For kicks last week I was reading an anti-evolution blog post (cause that’s how I roll) that included the notion, and I paraphrase, "why does all this matter, it’s all in the past, let’s move on".
Now, the person making that statement was a non-scientist, and there is no shortage of similar nonsense out in the internets by people undisciplined by facts, so why do I note this now? Because coincidently I attended a workshop on forestry genomics where one of the presenters put up the cover of the Extended Phenotype, citing the concept of the gene as the unit of selection, in contrast to the organism, as a way to inform analysis of genomics approaches to the Mountain Pine Beetle disaster here in BC. Having just completed it, mention of the book caught my attention.
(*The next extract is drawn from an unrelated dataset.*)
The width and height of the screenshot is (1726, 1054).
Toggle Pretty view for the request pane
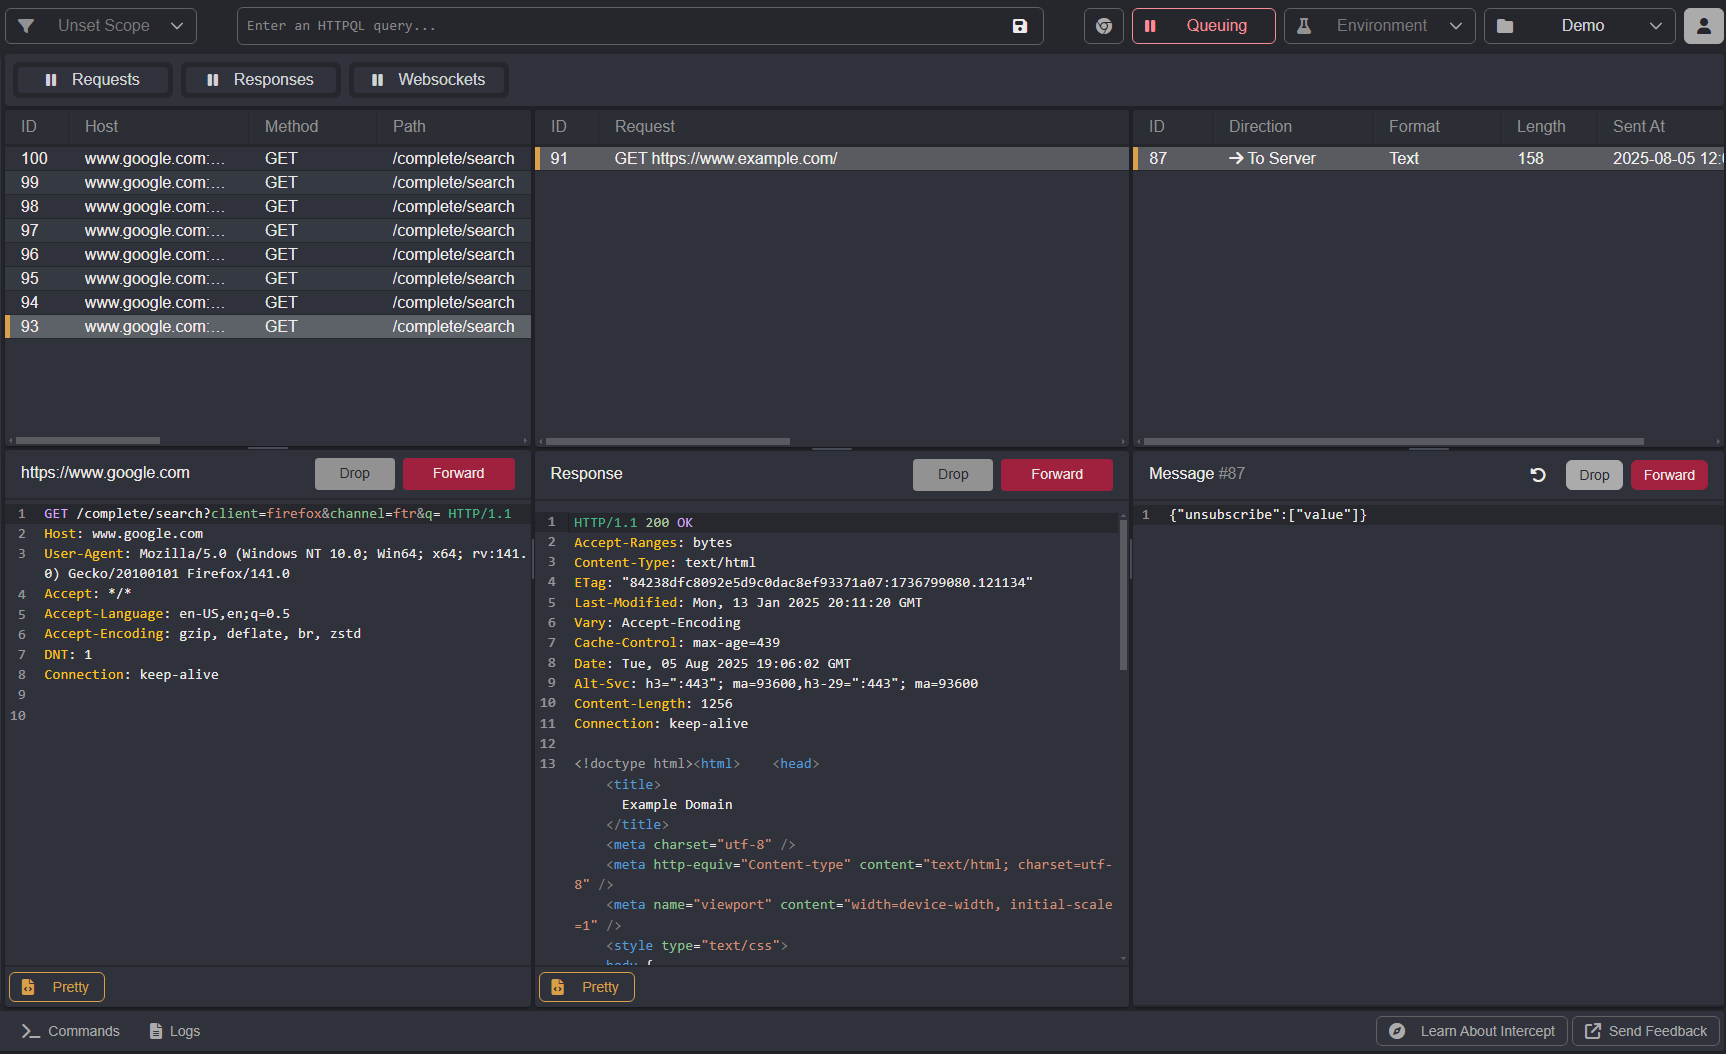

He went on to say that, from a gene’s perspective,the Pine Beetle is an insect-fungal hybrid, and the complexity of interactions among these genomes and the genome of the host tree as they adapt to each other is key to combating the blight. In other words, a conceptual model based on standard Darwinian theory informs scientific inquiry into a current problem.
This is why good theories (in this case Darwin’s natural selection and Dawkin’s Selfish Gene) persist – they are useful. They generate testable hypotheses and inform research every single day. Unlike intelligent design theory, which is utterly useless in shedding light on any given set of observations.